• [Lesetext]:

„Srebrenica 2.0“

Genozid-Sehnsucht bei Wiener Party der Identitären

Österreich
28.08.2024 14:51

Reporter aus Deutschland haben über Monate die rechtsextreme Identitäre Bewegung (IB) unterwandert. Die Recherche dokumentiert eine besorgniserregende Gewaltverherrlichung. Die Reisen der Journalisten führten sie auch nach Wien, wo auf einer Party der Massenmord an Muslimen gefordert wurde.

Die Investigativ-Journalisten des Senders RTL recherchierten vier Monate lang in den abgeschotteten Kreisen der Identitären Bewegung. Dabei gelang es ihnen, Mitglieder der Neonazi-Szene ungefiltert aufzunehmen. Immer wieder im Mittelpunkt der Recherche: Österreichs Bundeshauptstadt Wien.

Während eines „Aktivisten-Wochenendes“ in der rot-weiß-roten Metropole dokumentierten die verdeckten Reporter brutale Kämpfe in einem provisorischen Boxring. Martin Sellner, der inoffizielle Kopf der Identitären Bewegung, stachelte dabei die Menge für eine „Remigrations“-Demo am Folgetag auf. Die RTL-Journalisten dokumentierten eine latente Gewaltbereitschaft der Extremisten.

Martin Sellner ist Stammgast beim jährlichen Akademikerball der FPÖ. (Bild: AFP/Alex HALADA)
Martin Sellner ist Stammgast beim jährlichen Akademikerball der FPÖ.
Eine Kundgebung der IB-Bewegung in Wien. (Archivbild) (Bild: APA/EXPA/MICHAEL GRUBER, Krone KREATIV)
Eine Kundgebung der IB-Bewegung in Wien. (Archivbild)

Frau fordert „Srebrenica 2.0“
Gespräche während einer Party in Wien legten das vorherrschende Gedankengut schonungslos offen. Ein Mann erzählte den Journalisten, dass 1995 ein „gutes Jahr“ gewesen sei, denn da war Srebrenica, „der Genozid an Moslems“. Eine Frau, die gute Kontakte zur AfD pflegt, ging noch weiter: „Deutschland braucht ein Srebrenica 2.0!“

Der beschriebene Ausschnitt im Video:

Ein anderer Partyteilnehmer bewertete den Genozid folgendermaßen: „War sehr geil. 8888 Opfer angeblich.“ Der achte Buchstabe im Alphabet ist ein H – „88“ steht in Neonazi-Kreisen für „Heil Hitler“.

• [Arbeitsauftrag 1]:
Zähle alle Staaten und Städte auf, die der Artikel über die Identitäre Bewegung namentlich nennt.
• [Arbeitsauftrag 2]:
Schreibe den Artikel über die Identitäre Bewegung im Anschluss an seinen letzten Satz weiter.
Die Einträge haben mit dem Artikel nichts zu tun.

Gespeicherte Einträge

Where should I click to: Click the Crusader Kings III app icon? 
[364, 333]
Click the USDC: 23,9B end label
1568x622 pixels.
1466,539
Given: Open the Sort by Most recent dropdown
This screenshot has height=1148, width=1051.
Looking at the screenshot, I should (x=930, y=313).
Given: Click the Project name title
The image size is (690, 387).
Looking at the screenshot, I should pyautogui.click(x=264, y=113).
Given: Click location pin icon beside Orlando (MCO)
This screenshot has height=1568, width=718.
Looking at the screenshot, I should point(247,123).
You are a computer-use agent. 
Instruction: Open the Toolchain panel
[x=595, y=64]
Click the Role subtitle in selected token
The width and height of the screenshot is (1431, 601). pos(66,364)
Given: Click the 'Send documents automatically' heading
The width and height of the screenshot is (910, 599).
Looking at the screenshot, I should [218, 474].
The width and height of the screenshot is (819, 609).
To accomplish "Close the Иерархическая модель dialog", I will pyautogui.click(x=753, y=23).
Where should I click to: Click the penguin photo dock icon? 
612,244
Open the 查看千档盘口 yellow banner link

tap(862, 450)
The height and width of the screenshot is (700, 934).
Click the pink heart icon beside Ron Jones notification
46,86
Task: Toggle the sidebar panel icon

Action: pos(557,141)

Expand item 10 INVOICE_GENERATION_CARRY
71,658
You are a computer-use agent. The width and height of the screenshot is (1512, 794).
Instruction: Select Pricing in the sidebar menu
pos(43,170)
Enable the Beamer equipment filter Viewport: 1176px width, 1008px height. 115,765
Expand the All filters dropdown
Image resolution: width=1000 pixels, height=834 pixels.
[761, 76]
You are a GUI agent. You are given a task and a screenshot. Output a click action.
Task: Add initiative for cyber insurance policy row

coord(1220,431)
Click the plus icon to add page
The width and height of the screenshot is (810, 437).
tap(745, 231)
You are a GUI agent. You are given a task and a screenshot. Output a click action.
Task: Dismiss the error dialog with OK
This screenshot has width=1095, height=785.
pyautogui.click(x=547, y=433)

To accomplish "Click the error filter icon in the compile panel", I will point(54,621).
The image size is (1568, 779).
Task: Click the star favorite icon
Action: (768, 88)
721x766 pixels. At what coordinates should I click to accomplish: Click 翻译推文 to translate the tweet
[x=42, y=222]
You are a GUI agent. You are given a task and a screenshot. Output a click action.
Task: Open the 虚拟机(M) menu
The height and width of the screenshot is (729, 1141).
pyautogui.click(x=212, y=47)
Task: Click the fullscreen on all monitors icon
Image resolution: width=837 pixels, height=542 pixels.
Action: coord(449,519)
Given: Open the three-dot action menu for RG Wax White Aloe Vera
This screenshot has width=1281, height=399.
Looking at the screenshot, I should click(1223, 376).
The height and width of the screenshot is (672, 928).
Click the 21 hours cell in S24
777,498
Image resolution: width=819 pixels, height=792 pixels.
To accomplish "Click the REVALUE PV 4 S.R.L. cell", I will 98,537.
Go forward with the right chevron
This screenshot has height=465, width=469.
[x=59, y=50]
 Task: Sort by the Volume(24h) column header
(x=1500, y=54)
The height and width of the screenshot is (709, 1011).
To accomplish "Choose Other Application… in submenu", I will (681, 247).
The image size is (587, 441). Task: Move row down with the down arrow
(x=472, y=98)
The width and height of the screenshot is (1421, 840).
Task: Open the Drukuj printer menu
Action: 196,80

• [Lösung 1]:
Österreich, Wien, Srebrenica, Deutschland

• [Lösung 2]:
Genozid forderte Tausende Opfer
Srebrenica kennzeichnet eines der dunkelsten Kapitel in der jüngeren europäischen Geschichte. Die einstige bosniakische (muslimische) UNO-Schutzzone wurde am 11. Juli 1995 von bosnisch-serbischen Truppen unter Kommando von Ratko Mladić eingenommen.

In Srebrenica wurden Tausende Muslime ermordet. (Bild: AFP/ELVIS BARUKCIC)
In Srebrenica wurden Tausende Muslime ermordet.

Daraufhin wurden in der Umgebung der Kleinstadt rund 8000 Bosniaken, Männer und Jugendliche, brutal ermordet. Der Internationale Gerichtshof hatte das Massaker von Srebrenica 2007 als Völkermord definiert.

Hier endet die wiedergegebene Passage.